Questiona aquilo o que chama de "hipertrofia estatal como meio de resolução de conflitos e carências", levando ao aumento do gasto público, descontrole da inflação e impedindo o crescimento em "bases duradouras". Os novos limites orçamentários seriam "débeis", haveria "arrocho desmesurado da carga tributária ou nova escalada do endividamento", sufocando investimento e emprego.
Lula é chamado de "estatizante, corporativista e clientelista" por questionar privatizações (Eletrobrás, marco legal do saneamento) e conceder subsídios a empresas "concentradoras de renda e geradoras de ineficiência".
Todas as críticas acima são apresentadas a partir de algumas concepções ocultas, não mencionadas, pois consideradas verdades universais irrefutáveis e, até, naturais. Infelizmente, são apenas opiniões desprovidas de fundamento científico e de base concreta nas experiências históricas.

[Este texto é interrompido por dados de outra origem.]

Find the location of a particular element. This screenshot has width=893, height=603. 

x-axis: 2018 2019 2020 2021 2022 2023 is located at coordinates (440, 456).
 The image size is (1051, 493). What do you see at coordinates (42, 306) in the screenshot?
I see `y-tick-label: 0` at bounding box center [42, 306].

A economia é o espaço social em que bens são produzidos e distribuídos e serviços são prestados. Nessa esfera, força de trabalho, tecnologia e matéria-prima se articulam para garantir que as necessidades vitais sejam satisfeitas.
Uma economia pode ser organizada de vários modos. Há séculos convencionou-se, de modo ideológico, que a melhor ou única forma de organização eficiente seria o "mercado". Assim, por meio de trocas, recurso à moeda, respeito à concorrência, à livre iniciativa e à lei da oferta e da procura, o mercado traria o pleno desenvolvimento da tecnologia e a distribuição de trabalho de forma justa e equitativa.

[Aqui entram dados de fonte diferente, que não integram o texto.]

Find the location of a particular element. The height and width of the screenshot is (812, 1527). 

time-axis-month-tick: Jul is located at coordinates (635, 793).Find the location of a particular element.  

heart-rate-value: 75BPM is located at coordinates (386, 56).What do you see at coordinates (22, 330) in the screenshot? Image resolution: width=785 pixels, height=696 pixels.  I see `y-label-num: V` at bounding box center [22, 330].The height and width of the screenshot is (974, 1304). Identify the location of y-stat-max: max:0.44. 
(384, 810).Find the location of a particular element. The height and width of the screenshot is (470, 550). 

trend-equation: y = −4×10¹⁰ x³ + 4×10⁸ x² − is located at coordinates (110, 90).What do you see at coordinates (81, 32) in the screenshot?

Nessa perspectiva, o Estado é visto como uma instância que depende do excedente econômico para tratar de questões políticas e jurídicas, retirando riqueza da economia. Por ser ineficiente, essa riqueza é perdida, pois seria melhor aplicada se continuasse na economia, propiciando sua expansão.

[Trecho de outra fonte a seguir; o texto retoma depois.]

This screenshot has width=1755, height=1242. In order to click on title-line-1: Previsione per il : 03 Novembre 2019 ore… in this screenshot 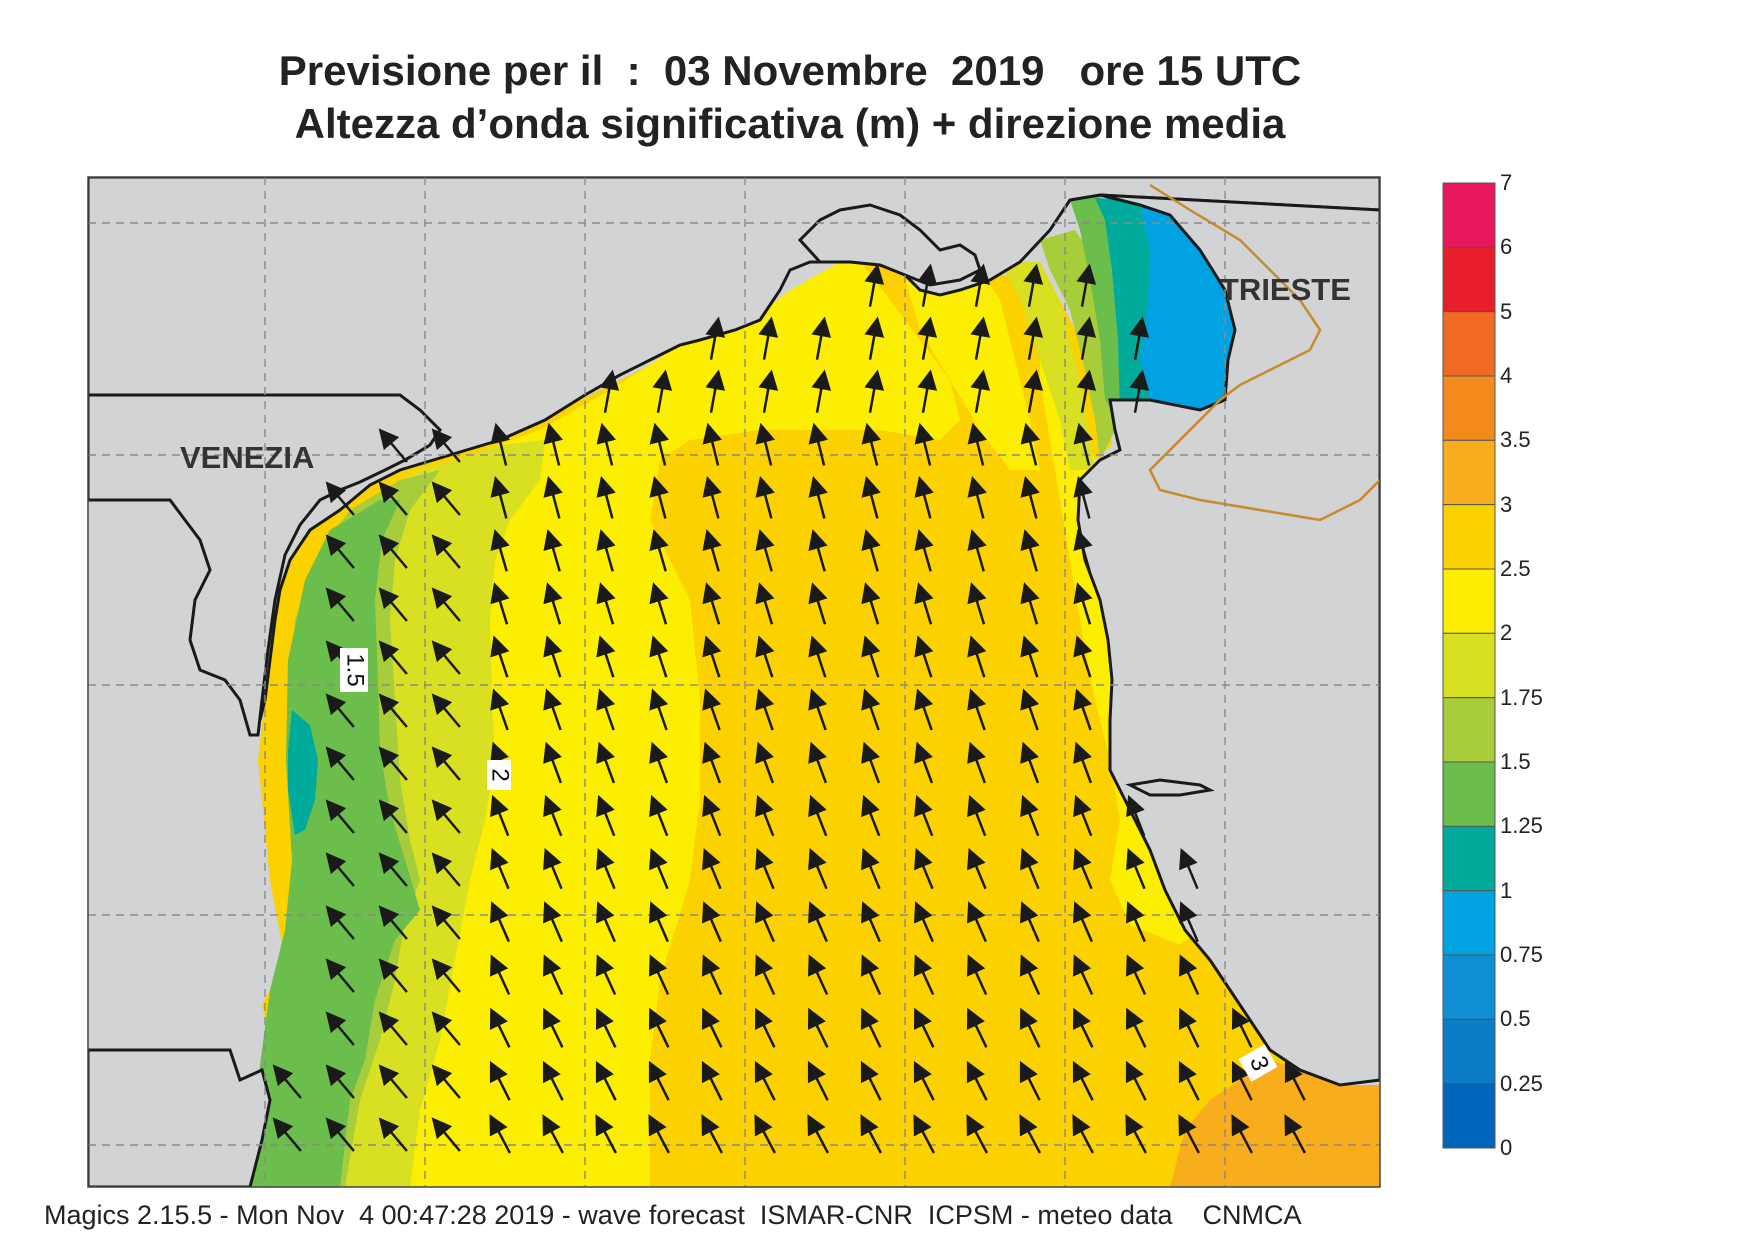, I will do `click(790, 70)`.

Ocorre, todavia, que o mercado não é nada disso. O caso brasileiro (mas também de países centrais) revela que o mercado é palco da atuação de poucos, normalmente com riquezas familiares, sem méritos humanos ou sociais, preocupados apenas com o aumento do próprio capital. Não há eficiência nas empresas, tampouco respeito à meritocracia, falácia disseminada entre os favorecidos pelo sistema.
O mercado gera enorme desperdício de matéria-prima, conduzindo o planeta à catástrofe ambiental. Além disso, os recursos tecnológicos são dirigidos para benefício de empresas privadas, causando estragos na humanidade. Um grande exemplo disso é a utilização de algoritmos por redes sociais, ou a corrida pela inteligência artificial generativa. Por fim, a força de trabalho é precarizada, humilhada e forçada a uma jornada desumana, num ciclo de corte de custos e redução de salários.
Deixar o mercado decidir o que fazer com a força de trabalho, com a matéria-prima e com a tecnologia é a pior decisão política que podemos tomar. A questão não é tamanho do PIB, mas sobrevivência, dignidade e felicidade da humanidade.
Assim, o jornal Folha de S.Paulo silencia sobre o essencial. Não que o Governo Lula vá acabar com o mercado. Não, longe disso. Vai estimular o crescimento do mercado com intervenção estatal. Infelizmente.
O jornal Folha de S.Paulo, contraditoriamente, ao silenciar sobre o essencial, ou seja, o caráter perverso do mercado e sua insustentabilidade nessa virada para o segundo quarto do século XXI, contribui para o fortalecimento daquilo o que quer combater: o discurso autoritário.
Uma das razões para o sucesso do discurso autoritário de direita é o fracasso da retórica de esquerda em demonstrar as mazelas causadas pelo mercado. Ao associar-se ao neoliberalismo progressista, a esquerda deixa de lutar contra o mercado e passa a querer domesticá-lo, como faz o Governo Lula.
Mas as massas que aderem à direita não engolem mais essa estratégia e anseiam por uma superação imediata das injustiças e das arbitrariedades. Como a esquerda não explicita as conexões com o mercado, o foco é desviado pelo discurso religioso conservador e perspectivas preconceituosas tradicionalistas.
Se a Folha continuar nessa toada, não verá a tão almejada alternância de governo daqui a duas eleições.